Covalence

Let's Share

Recovering From Downtime, or Must We Turn Back the Clock?

I saw this article earlier this week on Hedgeworld, and at first, noticed nothing surprising here. This happens all the time. A particularly dramatic version of this even shows up in Michael Lewis' Flash Boys, where a network admin takes down the Nasdaq for an afternoon after rolling out a software update in-flight.

But then:

"As a result of the latest trading halt, all day and session orders, including so-called good-through-date orders with an Aug. 24 trade date were cancelled. All open orders that have been acknowledged remained working, CME said."

So the exchange goes down for 4 hours and orders get cancelled? I get that it's a common way to handle this situation and that rewinding the trading day is at least a consistent way to ensure nobody got preferential treatment because of the way a system issue was handled. But I wonder if there's a better way?

From a pure software manufacturer perspective, my customers would be livid if I told them they'd have to go redo things they spent all day doing, due to a mistake I made.
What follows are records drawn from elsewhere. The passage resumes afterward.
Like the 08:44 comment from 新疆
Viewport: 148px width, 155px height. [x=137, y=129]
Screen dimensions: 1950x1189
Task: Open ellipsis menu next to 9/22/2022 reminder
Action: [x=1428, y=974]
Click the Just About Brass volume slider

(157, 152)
If I was a guy who made money on the exchange that morning, I too would be pretty upset.

Software defects happen despite everyone's best efforts to avoid them. One of the things I'm learning about is how to fix them transparently. I'd be curious to know if exchanges have more targeted ways to accommodate for system failures --i.e., rapid detection of errors, the ability to rapidly notify participants of them, and the ability to automatically roll back to the point the downtime began. It seems to me that this would be the next level of quality at an exchange and one can only hope that seamless error management is a priority on the to-do list.